Data to process section start

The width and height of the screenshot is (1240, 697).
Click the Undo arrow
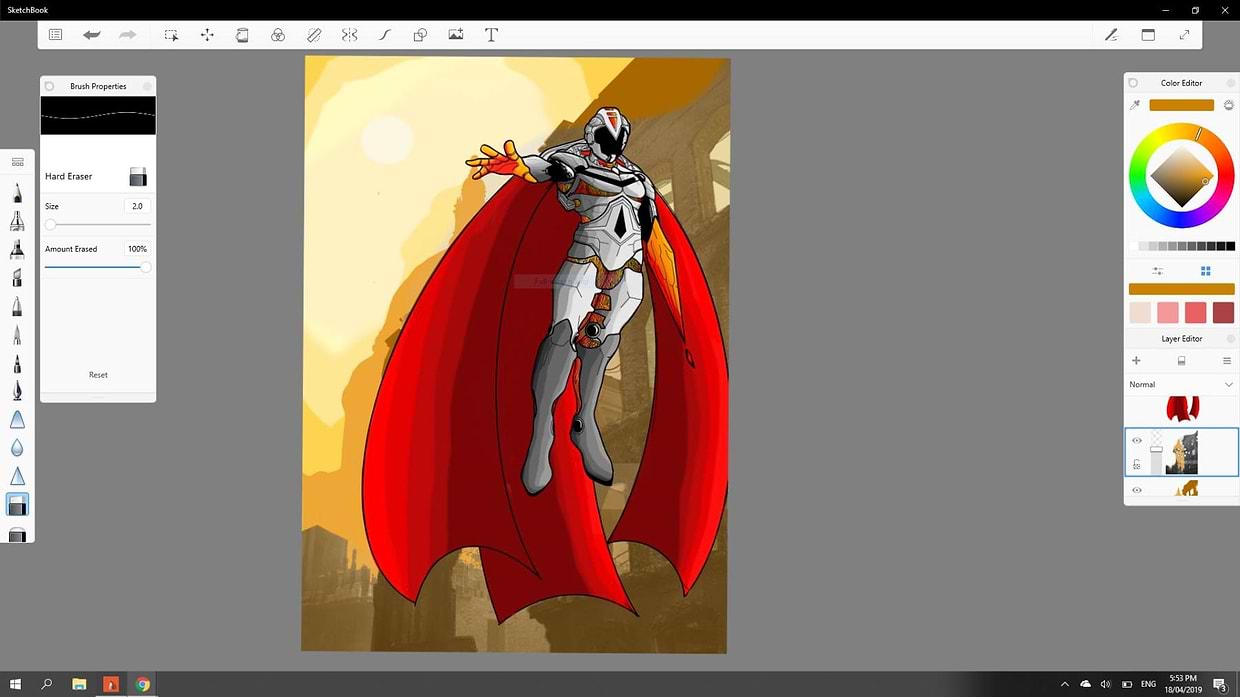tap(92, 35)
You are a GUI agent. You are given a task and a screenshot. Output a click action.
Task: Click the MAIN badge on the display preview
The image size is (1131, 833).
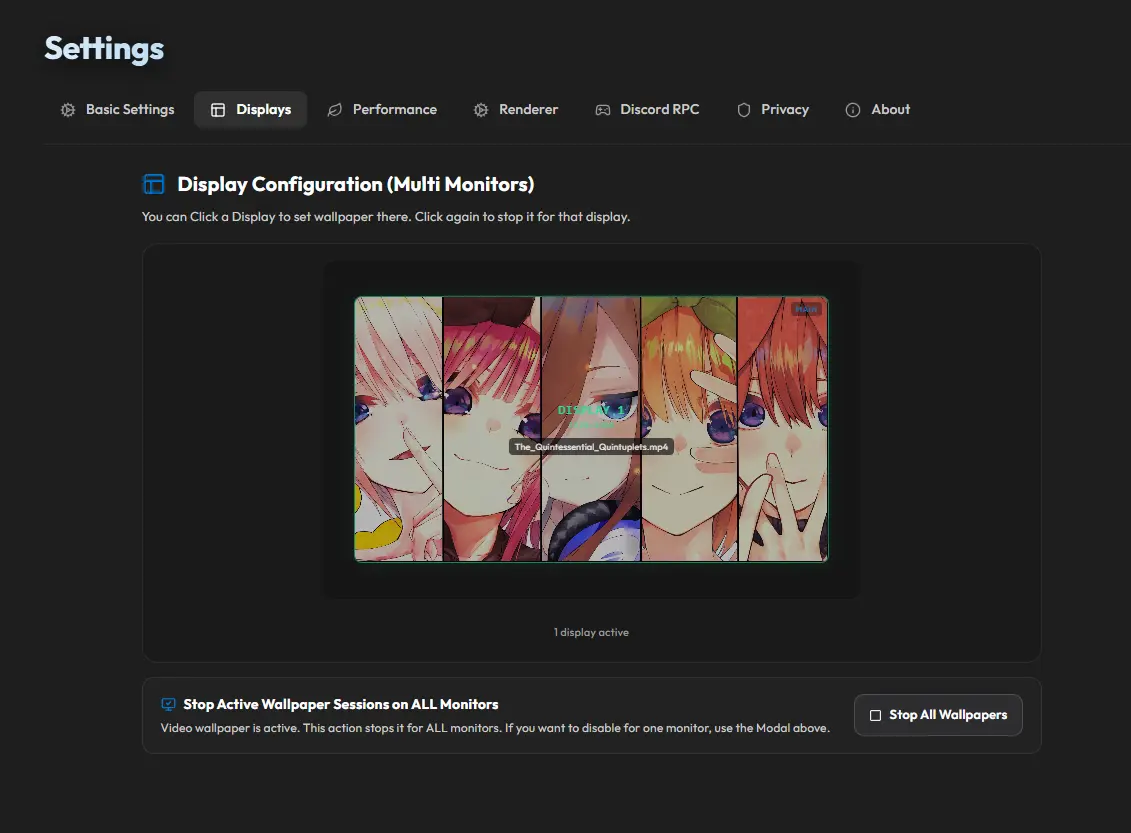pos(806,309)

Data to process section end

== Prompt ==
Set each line of the records down exactly, leaving every picture out.

== Output below ==
The width and height of the screenshot is (1240, 697).
Click the Undo arrow
tap(92, 35)
You are a GUI agent. You are given a task and a screenshot. Output a click action.
Task: Click the MAIN badge on the display preview
The image size is (1131, 833).
pos(806,309)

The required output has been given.